Stored items:
++++++++

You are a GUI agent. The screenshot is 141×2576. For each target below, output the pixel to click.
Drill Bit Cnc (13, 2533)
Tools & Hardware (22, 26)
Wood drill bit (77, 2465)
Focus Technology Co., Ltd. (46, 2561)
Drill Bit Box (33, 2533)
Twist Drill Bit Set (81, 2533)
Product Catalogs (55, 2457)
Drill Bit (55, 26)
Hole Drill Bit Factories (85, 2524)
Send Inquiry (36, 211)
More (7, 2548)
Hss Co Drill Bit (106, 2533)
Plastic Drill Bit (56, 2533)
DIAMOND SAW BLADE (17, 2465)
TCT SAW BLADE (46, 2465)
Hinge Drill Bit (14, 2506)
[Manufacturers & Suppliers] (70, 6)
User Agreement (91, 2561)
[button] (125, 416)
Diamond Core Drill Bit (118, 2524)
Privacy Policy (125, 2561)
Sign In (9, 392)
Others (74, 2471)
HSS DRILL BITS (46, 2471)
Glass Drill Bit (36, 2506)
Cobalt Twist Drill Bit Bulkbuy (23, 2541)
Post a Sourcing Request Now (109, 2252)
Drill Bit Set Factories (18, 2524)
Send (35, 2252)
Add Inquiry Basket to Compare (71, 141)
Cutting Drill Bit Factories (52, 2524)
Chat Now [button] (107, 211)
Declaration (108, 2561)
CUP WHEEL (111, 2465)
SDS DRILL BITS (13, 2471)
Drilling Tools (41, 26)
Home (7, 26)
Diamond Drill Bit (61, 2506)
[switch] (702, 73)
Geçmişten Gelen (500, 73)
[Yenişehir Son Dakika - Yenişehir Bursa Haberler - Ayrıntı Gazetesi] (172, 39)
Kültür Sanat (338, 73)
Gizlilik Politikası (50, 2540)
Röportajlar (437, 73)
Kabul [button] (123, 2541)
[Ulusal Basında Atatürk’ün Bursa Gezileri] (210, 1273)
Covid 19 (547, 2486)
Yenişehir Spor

++++++++

- [TASK PROMPT]
Please transcribe only the lines in the records above running from the line that has "Hole Drill Bit Factories (85, 2524)" through the line that has "User Agreement (91, 2561)", both included, exactly as they appear.

- [OUTPUT FOR THIS EXERCISE]
Hole Drill Bit Factories (85, 2524)
Send Inquiry (36, 211)
More (7, 2548)
Hss Co Drill Bit (106, 2533)
Plastic Drill Bit (56, 2533)
DIAMOND SAW BLADE (17, 2465)
TCT SAW BLADE (46, 2465)
Hinge Drill Bit (14, 2506)
[Manufacturers & Suppliers] (70, 6)
User Agreement (91, 2561)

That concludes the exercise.